Search memories using semantic similarity.

Parameters:

• query (str, required): Search query text
• k (int, optional): Number of results to return (default: 10)

Returns:

• List[MemorySearchResult]: List of search results with memory content and similarity scores

Example:

results = await memory.search_memory("meeting notes", k=5)
for result in results:
    print(f"Memory ID: {result.memory_id}")
    print(f"Content: {result.content}")
    print(f"Similarity: {result.similarity_score}")
    print(f"Attributes: {result.attributes}")

---

list_memories() -> List[dict]

List all stored memories.

Returns:

• List[dict]: List of all memory entries

Example:

all_memories = await memory.list_memories()
print(f"Total memories: {len(all_memories)}")
for mem in all_memories:
    print(f"ID: {mem['id']}, Content: {mem['content'][:50]}...")

---

delete_memory(memory_id: str) -> bool

Delete a memory by its ID.

Parameters:

• memory_id (str, required): ID of memory to delete

Returns:

• bool: True if deleted, False if not found

Example:

deleted = await memory.delete_memory("mem_123")
if deleted:
    print("Memory deleted successfully")
else:
    print("Memory not found")

---

update_memory(memory_id: str, text: str, attributes: Optional[dict] = None) -> bool

Update an existing memory with new content and attributes.

Parameters:

• memory_id (str, required): ID of memory to update
• text (str, required): New text content
• attributes (Optional[dict], optional): Optional new metadata attributes

Returns:

• bool: True if updated, False if not found

Example:

updated = await memory.update_memory(
    "mem_123",
    "Updated meeting notes with action items",
    attributes={"status": "updated", "action_items": 3}
)
if updated:
    print("Memory updated successfully")
else:
    print("Memory not found")

---

Data Models

MemorySearchResult

Result from memory search operations.

Source: src/xaibo/core/protocols/memory.py:6

Fields

Field	Type	Required	Description
memory_id	str	Yes	Unique identifier for the memory
content	str	Yes	Text content of the memory
similarity_score	float	Yes	Similarity score (0.0 to 1.0)
attributes	Dict[str, Any]	No	Optional metadata attributes

VectorSearchResult

Result from vector index search operations.

Source: src/xaibo/core/protocols/memory.py:14

Fields

Field	Type	Required	Description
vector_id	str	Yes	Unique identifier for the vector
similarity_score	float	Yes	Similarity score (0.0 to 1.0)
attributes	Dict[str, Any]	No	Optional metadata attributes

Implementation Example

from xaibo.core.protocols.memory import MemoryProtocol, ChunkingProtocol, EmbeddingProtocol, VectorIndexProtocol
from xaibo.core.protocols.memory import MemorySearchResult, VectorSearchResult
import uuid
import numpy as np
from typing import Dict, List, Optional, Any

class SimpleMemorySystem:
    """Example implementation combining all memory protocols"""

* **What you will do**:
1. In the memory API reference, translate this sentence into Spanish: "Update an existing memory with new content and attributes."
2. Continue the memory API reference from its last line, the docstring of the SimpleMemorySystem class.

(Source data)
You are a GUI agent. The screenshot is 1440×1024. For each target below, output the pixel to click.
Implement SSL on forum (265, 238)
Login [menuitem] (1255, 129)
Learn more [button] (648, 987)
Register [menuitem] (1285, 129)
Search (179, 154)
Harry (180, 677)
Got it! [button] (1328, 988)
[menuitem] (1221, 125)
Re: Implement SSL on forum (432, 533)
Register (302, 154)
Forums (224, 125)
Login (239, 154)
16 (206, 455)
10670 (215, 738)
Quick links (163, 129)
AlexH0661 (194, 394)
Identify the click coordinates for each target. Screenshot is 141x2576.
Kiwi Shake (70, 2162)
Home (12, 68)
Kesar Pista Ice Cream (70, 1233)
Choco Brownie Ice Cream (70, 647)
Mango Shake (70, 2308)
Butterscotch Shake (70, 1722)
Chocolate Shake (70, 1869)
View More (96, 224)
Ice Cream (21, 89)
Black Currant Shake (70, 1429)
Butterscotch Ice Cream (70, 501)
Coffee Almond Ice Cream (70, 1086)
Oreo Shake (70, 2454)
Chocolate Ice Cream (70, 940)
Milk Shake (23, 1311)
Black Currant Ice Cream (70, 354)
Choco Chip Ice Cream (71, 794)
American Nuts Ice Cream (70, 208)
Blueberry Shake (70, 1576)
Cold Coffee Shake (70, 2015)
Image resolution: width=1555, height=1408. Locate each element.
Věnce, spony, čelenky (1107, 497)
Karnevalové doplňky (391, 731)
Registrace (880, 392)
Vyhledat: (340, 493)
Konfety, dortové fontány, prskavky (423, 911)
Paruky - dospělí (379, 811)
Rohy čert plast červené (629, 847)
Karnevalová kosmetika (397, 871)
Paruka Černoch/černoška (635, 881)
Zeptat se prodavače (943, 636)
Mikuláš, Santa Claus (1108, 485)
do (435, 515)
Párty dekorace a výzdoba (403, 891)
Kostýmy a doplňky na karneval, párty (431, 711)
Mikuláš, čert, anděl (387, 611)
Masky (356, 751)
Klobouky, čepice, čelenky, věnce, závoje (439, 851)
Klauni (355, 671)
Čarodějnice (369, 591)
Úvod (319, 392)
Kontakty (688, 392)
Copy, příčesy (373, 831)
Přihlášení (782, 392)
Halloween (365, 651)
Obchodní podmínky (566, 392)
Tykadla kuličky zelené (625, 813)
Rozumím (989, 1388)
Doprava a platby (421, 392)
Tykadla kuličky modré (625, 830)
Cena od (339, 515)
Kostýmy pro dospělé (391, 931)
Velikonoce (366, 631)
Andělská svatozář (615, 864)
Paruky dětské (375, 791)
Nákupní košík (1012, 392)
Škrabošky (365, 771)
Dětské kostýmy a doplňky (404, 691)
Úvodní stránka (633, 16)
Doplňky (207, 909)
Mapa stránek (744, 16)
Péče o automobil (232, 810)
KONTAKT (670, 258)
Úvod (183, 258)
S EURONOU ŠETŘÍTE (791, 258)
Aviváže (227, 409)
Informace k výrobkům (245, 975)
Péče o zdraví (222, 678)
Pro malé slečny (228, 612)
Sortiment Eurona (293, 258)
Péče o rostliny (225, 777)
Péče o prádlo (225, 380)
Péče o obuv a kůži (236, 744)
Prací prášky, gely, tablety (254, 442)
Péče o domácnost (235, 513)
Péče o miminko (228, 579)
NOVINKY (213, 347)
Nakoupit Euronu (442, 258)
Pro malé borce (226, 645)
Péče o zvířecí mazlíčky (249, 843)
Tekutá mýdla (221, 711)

* **Answers**:
1. Actualiza una memoria existente con nuevo contenido y atributos.

2.
    def __init__(
        self, 
        chunker: ChunkingProtocol,
        embedder: EmbeddingProtocol,
        vector_index: VectorIndexProtocol
    ):
        self.chunker = chunker
        self.embedder = embedder
        self.vector_index = vector_index
        self.memories: Dict[str, dict] = {}
        self.chunk_to_memory: Dict[str, str] = {}

    async def store_memory(self, text: str, attributes: Optional[dict] = None) -> str:
        """Store a new memory with chunking and embedding"""
        memory_id = str(uuid.uuid4())

        # Store memory metadata
        self.memories[memory_id] = {
            "id": memory_id,
            "content": text,
            "attributes": attributes or {},
            "chunks": []
        }

        # Chunk the text
        chunks = await self.chunker.chunk(text)

        # Embed each chunk
        vectors = []
        chunk_attributes = []

        for i, chunk in enumerate(chunks):
            chunk_id = f"{memory_id}_chunk_{i}"
            self.chunk_to_memory[chunk_id] = memory_id
            self.memories[memory_id]["chunks"].append(chunk_id)

            # Create embedding
            embedding = await self.embedder.text_to_embedding(chunk)
            vectors.append(embedding)

            # Prepare attributes
            chunk_attrs = {
                "memory_id": memory_id,
                "chunk_id": chunk_id,
                "chunk_index": i,
                "chunk_text": chunk,
                **(attributes or {})
            }
            chunk_attributes.append(chunk_attrs)

        # Add to vector index
        await self.vector_index.add_vectors(vectors, chunk_attributes)

        return memory_id

    async def get_memory(self, memory_id: str) -> Optional[dict]:
        """Retrieve a specific memory by ID"""
        return self.memories.get(memory_id)

    async def search_memory(self, query: str, k: int = 10) -> List[MemorySearchResult]:
        """Search memories using semantic similarity"""
        # Embed the query
        query_embedding = await self.embedder.text_to_embedding(query)

        # Search vector index
        vector_results = await self.vector_index.search(query_embedding, k * 2)  # Get more to deduplicate

        # Group results by memory and take best score per memory
        memory_scores: Dict[str, float] = {}
        memory_chunks: Dict[str, List[str]] = {}

        for result in vector_results:
            memory_id = result.attributes["memory_id"]
            chunk_text = result.attributes["chunk_text"]

            if memory_id not in memory_scores or result.similarity_score > memory_scores[memory_id]:
                memory_scores[memory_id] = result.similarity_score

            if memory_id not in memory_chunks:
                memory_chunks[memory_id] = []
            memory_chunks[memory_id].append(chunk_text)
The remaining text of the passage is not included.